Getting Started with XOM
November 27, 2002
Elliotte Rusty Harold's new XML Object Model ( XOM) is a simple, tree-based API for XML, written in Java. XOM attempts to build on good ideas from other Java XML APIs -- SAX, DOM, and JDOM -- and to leave behind some of their frustrations. The result is a high-level open-source API that is easy to learn and use, assuming that you are already familiar with Java and XML.
Unlike SAX, XOM is written with classes instead of interfaces, making it more
straightforward to use. With SAX you must first implement interfaces before you can
get it
to work. This work is eased somewhat by helper classes like DefaultHandler
; but
overall, interfaces make programming in SAX somewhat more complex, even though they
also
make SAX uniform and flexible. XOM's classes provide some flexibility by offering
a number
of check
methods that may be overridden in subclasses.
XOM does not stand by itself. It depends on an underlying SAX parser, such as a recent version of Xerces, to handle well-formedness checking and validation. XOM provides a simple interface to a parser, in effect hiding code without much of a performance hit.
I like XOM for the same reasons I like RELAX NG: you can pick it up in a snap if you already have a reasonable familiarity with Java idioms. And, like RELAX NG, the more I use XOM, the more I like it. It is well considered and doesn't try to do everything or please everybody. For more information on XOM's relationship to other XML APIs, you can read a presentation that Elliotte gave at the New York XML SIG meeting on 17 September 2002.
On the other hand, if you are underwhelmed by XOM's simplicity, you can go back to your favorite old API or mix APIs, taking what you like from each. But if simplicity, openness, and ready availability are keys to the wide adoption of software, XOM has little problem measuring up to that standard.
Bear in mind that XOM is still a work in progress. This article only walks through part of the interface, but it should give you enough example code to get you well on your way.

• _Entries_:
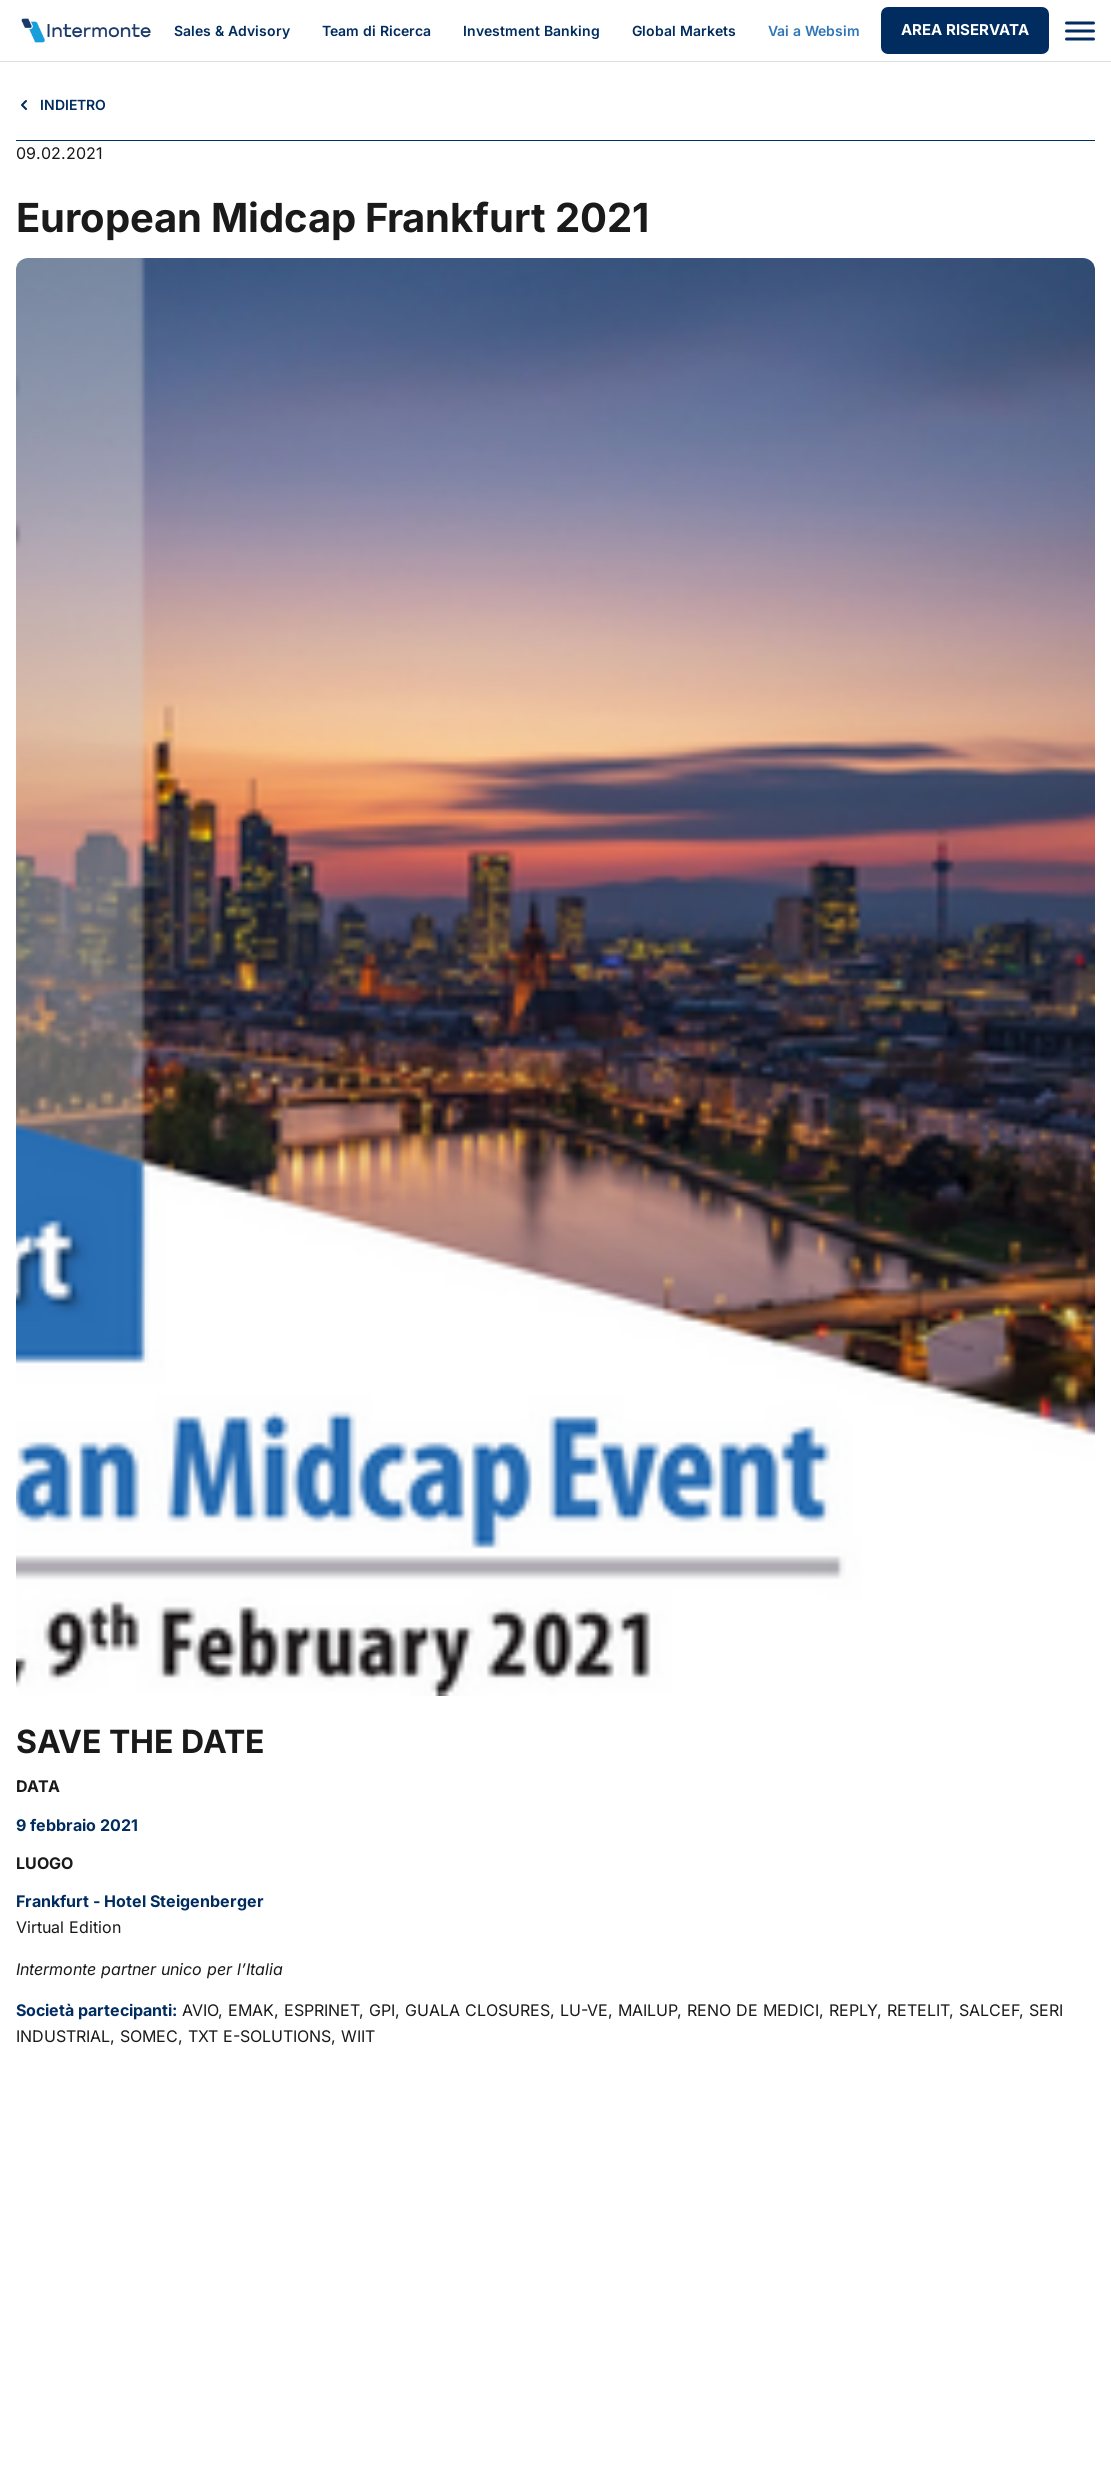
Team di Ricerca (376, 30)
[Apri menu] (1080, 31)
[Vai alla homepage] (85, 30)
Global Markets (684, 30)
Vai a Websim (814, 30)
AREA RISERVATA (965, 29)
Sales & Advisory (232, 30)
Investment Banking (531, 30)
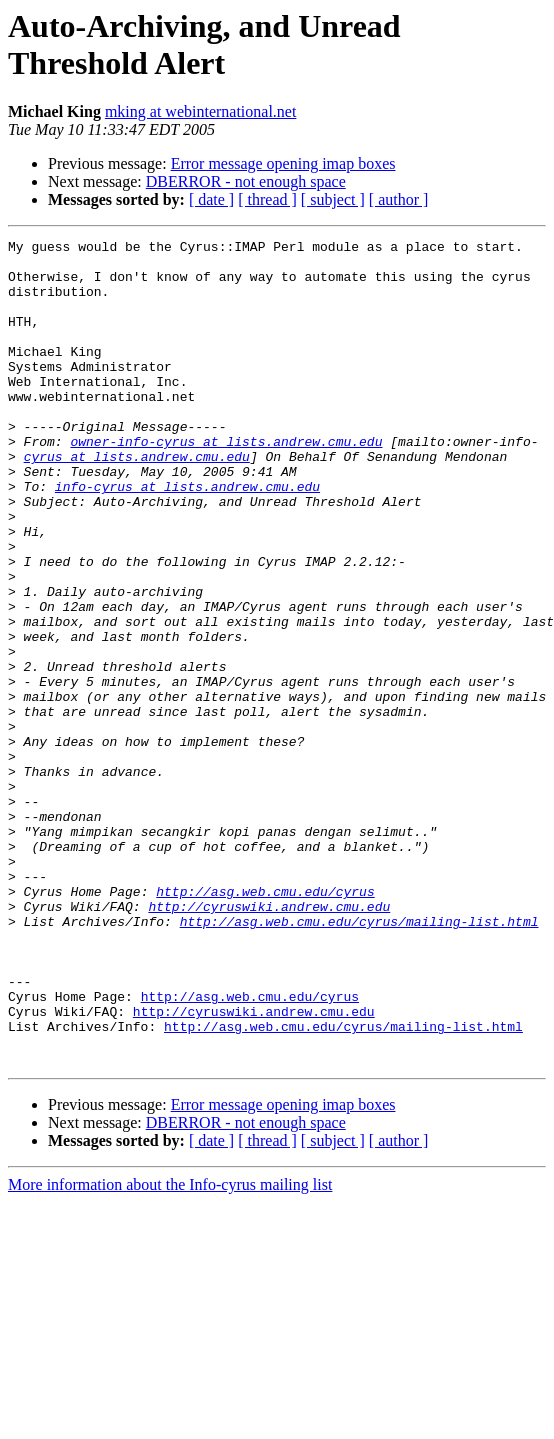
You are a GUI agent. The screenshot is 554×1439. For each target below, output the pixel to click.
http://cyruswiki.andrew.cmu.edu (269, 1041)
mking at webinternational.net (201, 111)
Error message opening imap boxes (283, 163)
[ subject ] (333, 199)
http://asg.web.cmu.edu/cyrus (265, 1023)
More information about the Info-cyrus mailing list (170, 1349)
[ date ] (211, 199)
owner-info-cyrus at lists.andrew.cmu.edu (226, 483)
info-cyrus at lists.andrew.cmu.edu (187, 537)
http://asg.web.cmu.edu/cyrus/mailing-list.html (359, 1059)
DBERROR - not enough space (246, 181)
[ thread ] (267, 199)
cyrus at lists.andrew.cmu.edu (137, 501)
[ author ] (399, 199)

==

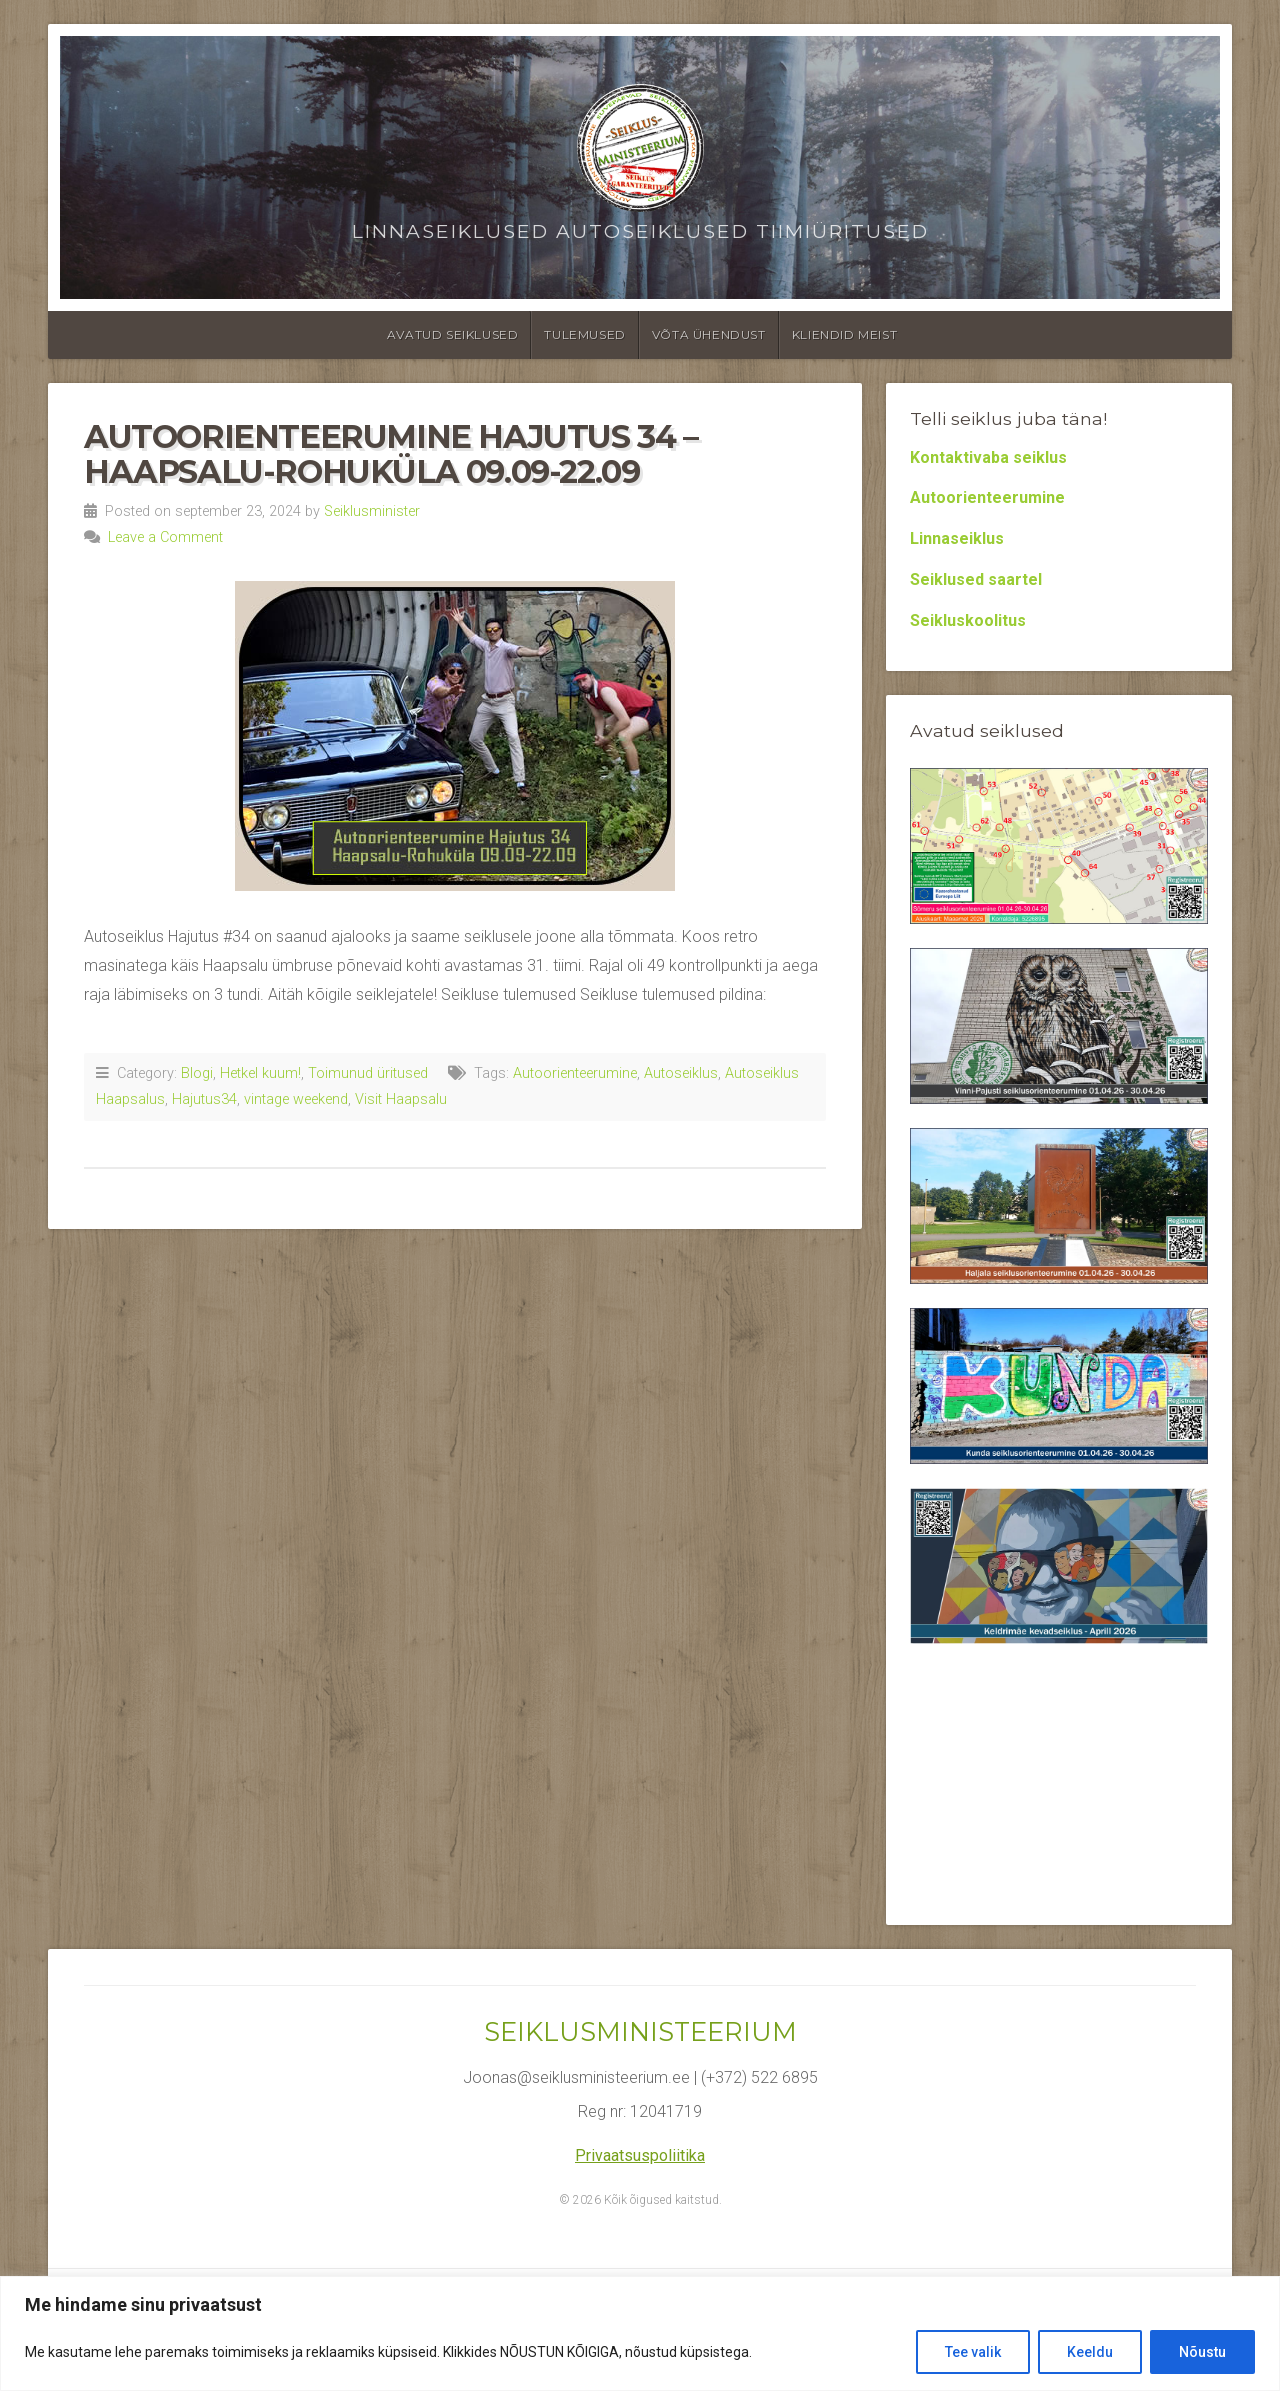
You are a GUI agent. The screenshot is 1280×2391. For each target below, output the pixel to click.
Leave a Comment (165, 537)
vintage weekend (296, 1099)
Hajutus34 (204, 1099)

• _Work instructions_:
[1] Repeat the XOM article word for word, everything from "Unlike SAX, XOM" down to "a performance hit.".
[2] Write what comes next in the article introducing XOM, picking up after its final sentence.

• _Answers per task_:
[1]
Unlike SAX, XOM is written with classes instead of interfaces, making it more
straightforward to use. With SAX you must first implement interfaces before you can
get it
to work. This work is eased somewhat by helper classes like DefaultHandler
; but
overall, interfaces make programming in SAX somewhat more complex, even though they
also
make SAX uniform and flexible. XOM's classes provide some flexibility by offering
a number
of check
methods that may be overridden in subclasses.
XOM does not stand by itself. It depends on an underlying SAX parser, such as a recent version of Xerces, to handle well-formedness checking and validation. XOM provides a simple interface to a parser, in effect hiding code without much of a performance hit.

[2]
The sample programs and documents discussed in this article are available for download in ZIP archive form. And you can read
the Javadocs for nu.xom.*
online.
To run the examples, your system must have:
- Java version 1.2 or later. I have tested the examples with Java version 1.4 in a Windows 2000 environment.
- Xerces version 2.1 or later. I have tested appropriate examples with Xerces 2.2.
- The latest XOM JAR file. The latest version at this writing is xom-1.0d8.jar.
Parsing a Document with XOM
Create a working directory and unzip the program
archive there. Copy the Xerces and XOM JAR files there, too. The program
Wf.java
checks a document for XML 1.0 well-formedness:
import java.io.IOException; import nu.xom.Builder; import nu.xom.Document; import nu.xom.ParseException; public class Wf { public static void main(String[] args) throws IOException, ParseException { Builder builder = new Builder(); Document doc = builder.build(args[0]); System.out.println(doc.toXML()); } }
To compile the program, type the command:
javac -classpath xom.jar Wf.java
Use colons to separate the JAR files if you are working on a UNIX platform. The command line explicitly places the Xerces and XOM JARs on the classpath, making it evident what is going on. I've renamed the latest XOM JAR, from "xom-1.0d8.jar" to "xom.jar" for simplicity. After you successfully compile the program, you can run it by typing
java -cp .;xercesImpl.jar;xom.jar Wf file:///wrk/inst.xml
The fully qualified file path for the argument to Wf
may work more reliably
than the filename alone, depending on your platform. If the program runs successfully
and
inst.xml
proves to be well-formed (it should), the program will echo the
input and add an XML declaration:
<?xml version="1.0"?> <instant> <date month="December" day="1" year="2002"/> <time hour="10" minute="17" second="33" zone="PST"/> </instant>
Wf.java
imports three XOM classes: nu.xom.Builder
,
nu.xom.Document
, and nu.xom.ParseException
. Builder
creates a document object by reading an XML document. It can pick up the document
from a
file (as shown), a URL, or an input stream. Builder
's build()
method actually reads the document. Document
represents the document, including
its document element and prolog. XML output is delivered by Document
's
toXML()
method, with help from System.out.println()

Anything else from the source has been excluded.